BEGIN

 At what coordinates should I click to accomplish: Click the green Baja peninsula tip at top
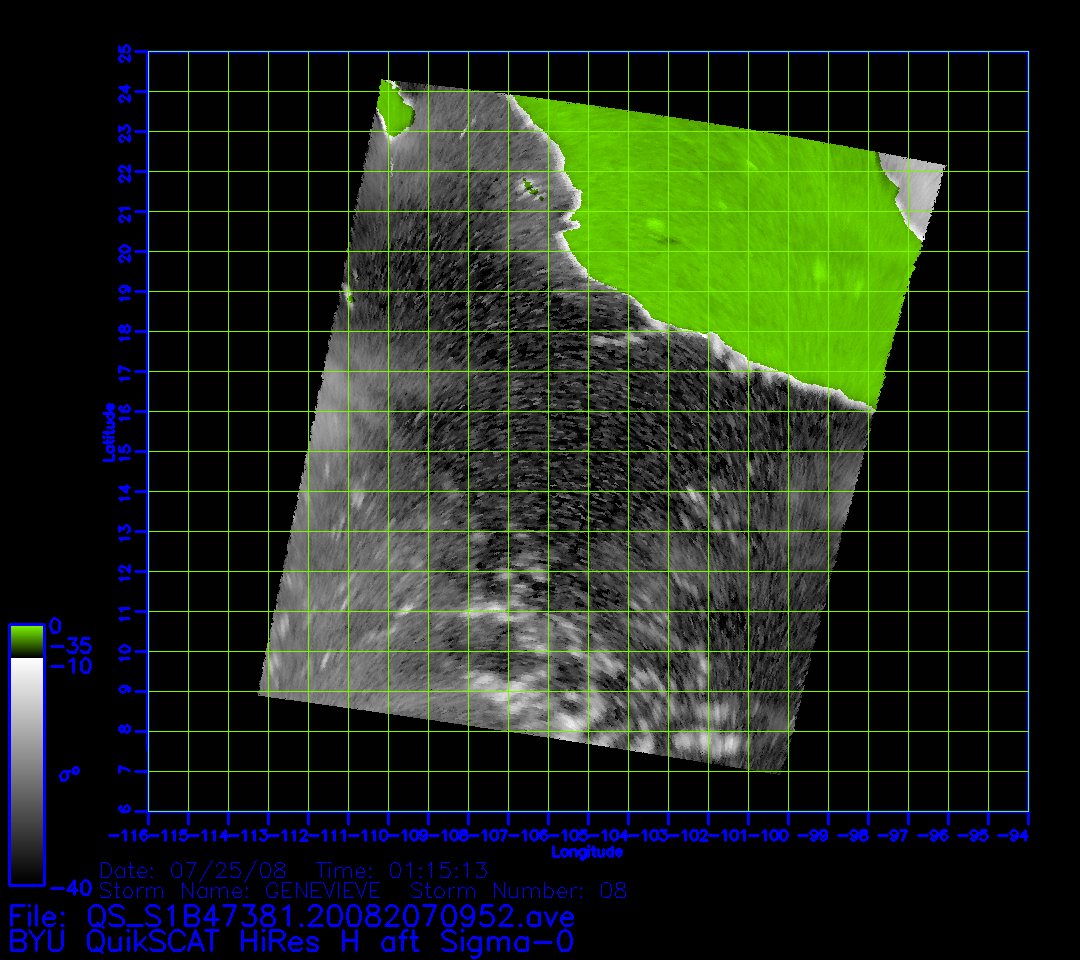(396, 108)
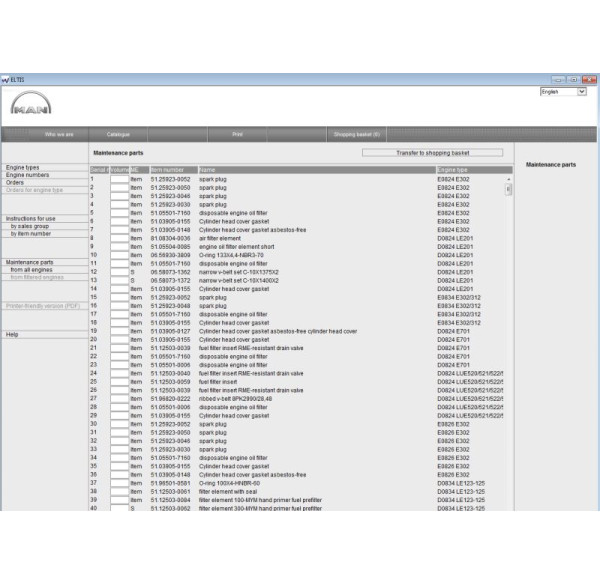Sort by the Item number column header
600x585 pixels.
(x=168, y=171)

END

Task requirements:
Take every entry and repeat it verbatim, minus the pictures.

Task response:
 At what coordinates should I click to accomplish: Click the green Baja peninsula tip at top
(396, 108)
Sort by the Item number column header
600x585 pixels.
(x=168, y=171)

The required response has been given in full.